PHOTO: “The Hand” at it’s current location in Mt. Vernon Square, Washington, DC. 2014 photo courtesy The Historical Society of Washington, D.C., www.DCHistory.org.
BY AUBURN MANN
Several Takoma citizens met Wednesday, Nov. 18 to discuss restoring “The Hand,” a sculpture commemorative of the mid 20th century civil rights movement, to the neighborhood bordering Maryland and Northwest, Washington.
“The Hand” was created by the late Jim Fauntleroy in 1968 to be a part of a series of pieces used to symbolize the Southern Christian Leadership Conference’s Poor People’s Campaign. According to the Historical Society of Washington, “The Hand,” a brown metal sculpture, measures 12 feet by 5 feet. It was built with the index finger protruding out, pointing. The sculpture was originally intended to be placed in context with related mural panels to represent the struggles of African American’s. “The Hand” was meant to be pointing symbolically towards the Capitol on the National Mall during one of the campaign’s many Resurrection City encampments around the country.

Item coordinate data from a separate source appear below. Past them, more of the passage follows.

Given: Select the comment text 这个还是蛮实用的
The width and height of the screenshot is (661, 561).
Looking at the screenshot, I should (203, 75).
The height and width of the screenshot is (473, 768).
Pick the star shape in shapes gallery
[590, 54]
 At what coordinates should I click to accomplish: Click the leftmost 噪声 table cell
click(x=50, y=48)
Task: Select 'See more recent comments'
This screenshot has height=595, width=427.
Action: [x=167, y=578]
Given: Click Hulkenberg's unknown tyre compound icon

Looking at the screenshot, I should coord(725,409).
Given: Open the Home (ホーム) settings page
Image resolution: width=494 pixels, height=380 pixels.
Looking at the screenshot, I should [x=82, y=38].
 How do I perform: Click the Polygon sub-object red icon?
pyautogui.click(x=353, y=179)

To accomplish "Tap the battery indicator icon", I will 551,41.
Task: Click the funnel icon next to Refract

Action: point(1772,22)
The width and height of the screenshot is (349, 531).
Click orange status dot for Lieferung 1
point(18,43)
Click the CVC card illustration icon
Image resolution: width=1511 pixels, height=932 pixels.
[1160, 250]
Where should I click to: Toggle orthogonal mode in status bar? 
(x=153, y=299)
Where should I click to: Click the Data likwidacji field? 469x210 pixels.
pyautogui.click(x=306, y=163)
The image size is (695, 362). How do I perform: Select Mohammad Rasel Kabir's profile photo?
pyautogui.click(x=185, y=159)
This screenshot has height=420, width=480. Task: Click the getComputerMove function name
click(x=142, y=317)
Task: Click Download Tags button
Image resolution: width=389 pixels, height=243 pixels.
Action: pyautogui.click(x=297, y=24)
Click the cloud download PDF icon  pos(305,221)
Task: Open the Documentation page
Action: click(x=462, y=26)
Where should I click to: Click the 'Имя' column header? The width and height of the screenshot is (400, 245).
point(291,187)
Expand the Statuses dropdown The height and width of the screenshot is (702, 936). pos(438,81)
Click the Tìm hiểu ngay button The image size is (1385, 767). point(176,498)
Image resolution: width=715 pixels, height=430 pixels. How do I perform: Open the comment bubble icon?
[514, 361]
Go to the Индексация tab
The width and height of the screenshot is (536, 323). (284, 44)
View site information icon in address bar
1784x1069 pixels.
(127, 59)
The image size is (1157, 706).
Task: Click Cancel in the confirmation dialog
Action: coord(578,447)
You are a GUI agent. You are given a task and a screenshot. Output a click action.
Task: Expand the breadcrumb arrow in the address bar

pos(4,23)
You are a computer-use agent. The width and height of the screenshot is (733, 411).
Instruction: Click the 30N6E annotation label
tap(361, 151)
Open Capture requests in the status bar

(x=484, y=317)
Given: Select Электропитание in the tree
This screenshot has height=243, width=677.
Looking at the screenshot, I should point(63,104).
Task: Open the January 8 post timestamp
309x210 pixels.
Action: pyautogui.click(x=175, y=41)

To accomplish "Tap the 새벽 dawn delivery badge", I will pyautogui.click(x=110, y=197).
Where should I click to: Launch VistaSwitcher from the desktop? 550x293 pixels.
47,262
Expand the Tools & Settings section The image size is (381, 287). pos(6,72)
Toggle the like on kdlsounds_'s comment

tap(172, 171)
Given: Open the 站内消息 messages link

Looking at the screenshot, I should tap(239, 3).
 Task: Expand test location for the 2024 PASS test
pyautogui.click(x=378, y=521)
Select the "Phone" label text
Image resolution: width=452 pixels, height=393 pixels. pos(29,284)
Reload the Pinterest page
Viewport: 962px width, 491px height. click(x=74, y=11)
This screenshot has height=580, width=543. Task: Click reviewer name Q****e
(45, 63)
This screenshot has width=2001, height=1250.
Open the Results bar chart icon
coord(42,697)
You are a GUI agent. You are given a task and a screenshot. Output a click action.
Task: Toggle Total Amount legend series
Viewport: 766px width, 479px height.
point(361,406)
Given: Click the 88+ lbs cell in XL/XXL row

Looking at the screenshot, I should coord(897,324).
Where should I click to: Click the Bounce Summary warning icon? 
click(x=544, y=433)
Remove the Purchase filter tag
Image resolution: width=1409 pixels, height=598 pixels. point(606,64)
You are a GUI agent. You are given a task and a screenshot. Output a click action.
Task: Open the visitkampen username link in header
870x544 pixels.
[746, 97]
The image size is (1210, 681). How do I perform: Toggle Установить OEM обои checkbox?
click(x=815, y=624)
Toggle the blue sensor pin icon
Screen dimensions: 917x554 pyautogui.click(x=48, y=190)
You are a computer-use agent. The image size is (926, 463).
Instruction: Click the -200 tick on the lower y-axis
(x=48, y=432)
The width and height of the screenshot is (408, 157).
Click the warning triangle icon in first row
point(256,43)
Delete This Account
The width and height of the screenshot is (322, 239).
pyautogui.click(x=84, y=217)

“It’s provides a perfect symbolic snapshot of the struggles of the Civil Rights movement and Poor Peoples Campaigns of the 1960s,” said Dan Turbitt, the project coordinator and the host of the meeting.
However, due to the demolition of the encampment, the sculpture never made it to the Mall. It eventually was housed at SCLC associate Vincent Deforest’s Takoma, D.C. residence where it remained for decades. “I was trying to save as [many] artifacts as I could from the campaign, just in case an exhibit of the movement was one day created,” said Deforest. Some of these other items have included SCLC newspaper clippings, buttons, records, photos and other miniature monuments such as the 32-foot long hunger wall that Deforest has already donated to the Smithsonian’s National Museum of African American History and Culture. “My background is in history and preservation; I felt the Poor People’s Campaign is historically important,” said Deforest. “It’s not really about the hand, but what is behind it.”
“The Hand” in Takoma DC circa 2008, prior to it’s current installation. Photo by Julie Wiatt.
Takoma Park has historically been at the forefront of many progressive trends, including equality. In 1958, Neighbors INC. was founded to counteract discriminatory housing policies prevalent in the immediate years prior to and following integration. This established the tolerant climate that enables modern Takoma Park’s diversity. “Takoma Park is the perfect setting for it, it’s an area that’s sacred in many respects and mirrors what the movement was all about,” said Deforest.
In 2008 the sculpture was transported to its current location at The Carnegie Library in Mt. Vernon Square. It was here one of the leaders in this endeavor Faith Wheeler, the Chair of Infrastructure and Transportation Committee of the Advisory Neighborhood Commission 4B, came across it and soon after began to plot a way to get “The Hand” back to Takoma. “’The Hand’ was here for many years and naturally fits in with the prevailing philosophy of many living in harmony,” said Wheeler. She gathered people from who were involved or influential in the local art scene.
According to landscape architect Tanya Topolewski, who is managing the design process for the sculpture’s relocation, “The Hand” will be installed on an elevated panel at the intersection of Blair, Cedar and Fourth Streets, NW, adjacent to Triangle Park. Topolewski, who also contributed to the concept design of the recently (as of 2012) refurbished Triangle Park, said that “The Hand” is now meant to be an extension of the renovation of the park, placed at a cohesive location for the Takoma community.”
The November 18 citizen’s meeting. Photo by Auburn Mann.
Urban design architect for the National Capital Planning Commission and lifetime Washingtonian David Hamilton explains how “The Hand” provides an aesthetic addition to the neighborhood, fitting right in with some of the other signature neighborhood artwork. “It can become another landmark for Takoma, like the Metro station’s clock tower and the Sam Gilliam murals – the equivalent of “The Chair” in Anacostia,” said Hamilton.
Currently, the project has garnered interest and potential support from several organizations and agencies, including the District of Columbia’s Commission for Arts and Humanities (DCCAH), the Washington Historical Society and Historic Takoma. “Where and when we go from here depends on how fast we can identify financial support,” said Wheeler.
Turbitt states the goal is to raise approximately $100,000 dollars in the total funding of the restorative and relocating efforts.
“There are two scenarios that would produce two different timelines. If we try to get the piece approved as a Public Art Building Communities Grant, it would cover funding for everything by fiscal 2017. If we pursue the Special Arts Initiative Grant our proposal would need to be completed and ready to present to the DCCAH by March of 2016,” said Turbitt.
Prior to this they need the approval of the aforementioned agency, “I would describe our status as more so a yellow light, rather than green. They are not guaranteeing anything, but it is still an early positive sign that they deem us worthy of supporting,” said Turbitt.